> _Item-finding records_
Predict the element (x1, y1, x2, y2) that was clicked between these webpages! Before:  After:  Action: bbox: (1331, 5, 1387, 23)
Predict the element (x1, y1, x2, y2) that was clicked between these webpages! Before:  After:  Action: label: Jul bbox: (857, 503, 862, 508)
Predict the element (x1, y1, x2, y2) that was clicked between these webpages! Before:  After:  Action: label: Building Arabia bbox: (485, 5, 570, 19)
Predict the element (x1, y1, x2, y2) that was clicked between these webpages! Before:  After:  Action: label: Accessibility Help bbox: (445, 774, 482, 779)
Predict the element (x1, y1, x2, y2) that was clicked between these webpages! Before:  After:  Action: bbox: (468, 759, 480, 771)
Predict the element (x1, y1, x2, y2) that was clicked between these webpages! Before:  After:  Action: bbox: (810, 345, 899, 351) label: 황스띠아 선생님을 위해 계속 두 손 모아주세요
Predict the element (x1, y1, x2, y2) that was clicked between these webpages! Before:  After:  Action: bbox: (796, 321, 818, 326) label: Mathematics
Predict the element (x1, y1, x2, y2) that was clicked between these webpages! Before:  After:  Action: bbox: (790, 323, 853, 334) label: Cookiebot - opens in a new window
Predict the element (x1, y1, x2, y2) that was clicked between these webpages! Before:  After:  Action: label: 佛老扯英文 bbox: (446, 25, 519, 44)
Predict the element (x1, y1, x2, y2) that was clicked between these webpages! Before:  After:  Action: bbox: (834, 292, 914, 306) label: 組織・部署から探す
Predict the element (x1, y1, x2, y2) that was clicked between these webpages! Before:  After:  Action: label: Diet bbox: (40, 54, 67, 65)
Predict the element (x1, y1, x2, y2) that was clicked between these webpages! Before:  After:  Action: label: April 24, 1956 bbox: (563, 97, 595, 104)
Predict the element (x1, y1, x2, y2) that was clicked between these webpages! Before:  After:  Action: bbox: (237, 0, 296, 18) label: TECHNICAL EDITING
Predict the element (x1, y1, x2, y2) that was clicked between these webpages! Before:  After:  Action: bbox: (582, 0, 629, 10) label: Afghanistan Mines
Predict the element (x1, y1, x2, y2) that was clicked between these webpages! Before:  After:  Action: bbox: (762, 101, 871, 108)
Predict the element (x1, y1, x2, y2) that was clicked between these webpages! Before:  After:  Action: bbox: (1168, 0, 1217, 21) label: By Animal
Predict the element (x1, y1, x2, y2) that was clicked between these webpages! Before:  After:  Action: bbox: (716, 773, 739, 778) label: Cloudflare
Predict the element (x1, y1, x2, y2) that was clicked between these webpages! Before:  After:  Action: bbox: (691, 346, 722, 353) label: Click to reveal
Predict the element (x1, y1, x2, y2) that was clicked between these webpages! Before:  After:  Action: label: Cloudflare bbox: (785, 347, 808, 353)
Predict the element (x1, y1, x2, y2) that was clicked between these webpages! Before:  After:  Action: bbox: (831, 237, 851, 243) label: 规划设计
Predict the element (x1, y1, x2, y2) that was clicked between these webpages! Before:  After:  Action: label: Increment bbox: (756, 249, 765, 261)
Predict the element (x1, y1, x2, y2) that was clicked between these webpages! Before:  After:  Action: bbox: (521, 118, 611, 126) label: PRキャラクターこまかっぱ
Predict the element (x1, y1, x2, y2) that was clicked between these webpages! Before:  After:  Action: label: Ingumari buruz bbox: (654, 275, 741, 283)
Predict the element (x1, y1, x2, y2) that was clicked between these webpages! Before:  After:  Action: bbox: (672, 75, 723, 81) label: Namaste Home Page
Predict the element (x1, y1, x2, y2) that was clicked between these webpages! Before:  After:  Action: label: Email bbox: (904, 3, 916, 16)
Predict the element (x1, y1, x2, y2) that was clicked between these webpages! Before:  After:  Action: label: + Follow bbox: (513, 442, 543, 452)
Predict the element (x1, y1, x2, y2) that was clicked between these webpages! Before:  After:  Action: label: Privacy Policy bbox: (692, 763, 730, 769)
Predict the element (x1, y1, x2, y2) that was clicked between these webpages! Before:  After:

> _Set exercise_
Give the records from the start up to and including the line with "5, 570, 19)" as a two-column CSV headed text and answer. Use one row per record, and put each value in a single quoted field with line breaks turned into spaces.

> _Answer in full_
text,answer
"Predict the element (x1, y1, x2, y2) that was clicked between these webpages! Before:  After:","Action: bbox: (1331, 5, 1387, 23)"
"Predict the element (x1, y1, x2, y2) that was clicked between these webpages! Before:  After:","Action: label: Jul bbox: (857, 503, 862, 508)"
"Predict the element (x1, y1, x2, y2) that was clicked between these webpages! Before:  After:","Action: label: Building Arabia bbox: (485, 5, 570, 19)"